__GIVEN PASSAGE__:

Killing Their Babies: RPGs and PC Death

Violence, battle, and peril are a constant in RPGs. I’ve explored the why of this elsewhere on this blog in various places, so I won’t go into it here, but suffice it to say that such things are what make the genre tense and exciting in many ways. Few are the games that don’t involve some kind of man-eating monsters, bloodthirsty villains, perilous cliffs, and exploding doomsday devices. It stands to reason, then, that death and, particularly, the deaths of the occasional PC are bound to occur. When this happens, however, it can be a bit of a shock to the players. It can, if mismanaged, create bad feelings between the players and the GM. Of course, if the GM never allows it to happen, bad things also happen. So, how to manage this? Well, here’s my advice on the subject. 

Why it Needs to Happen

At some point as GM, you probably need to step up and kill a PC. The reason you need to do this is the same reason that cliffhangers and adventure stories have a tendency to kill characters from time to time: it makes the danger more real. If every time a player gets his or her character in a fatal predicament they are allowed, somehow, to escape it (through the GM fudging the rules, through random deus ex machina, and so on), the party is going to catch on that they are, in essence, invincible. This is very bad, and for several reasons.

__RECORDED DATA__:
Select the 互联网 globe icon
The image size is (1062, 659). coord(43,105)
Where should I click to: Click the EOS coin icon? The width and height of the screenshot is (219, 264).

__INSTRUCTIONS__:
[a] In the article on PC death, what can happen between the players and the GM if a PC's death is mismanaged?
[b] Please retype the article on PC death, starting at the words that contain "Killing Their Babies: RPGs" and stopping after "on the subject.".
The lines come from a different source than the article.

__RESULTS OF THE TASKS__:
[a] It can create bad feelings between the players and the GM.

[b]
Killing Their Babies: RPGs and PC Death

Violence, battle, and peril are a constant in RPGs. I’ve explored the why of this elsewhere on this blog in various places, so I won’t go into it here, but suffice it to say that such things are what make the genre tense and exciting in many ways. Few are the games that don’t involve some kind of man-eating monsters, bloodthirsty villains, perilous cliffs, and exploding doomsday devices. It stands to reason, then, that death and, particularly, the deaths of the occasional PC are bound to occur. When this happens, however, it can be a bit of a shock to the players. It can, if mismanaged, create bad feelings between the players and the GM. Of course, if the GM never allows it to happen, bad things also happen. So, how to manage this? Well, here’s my advice on the subject.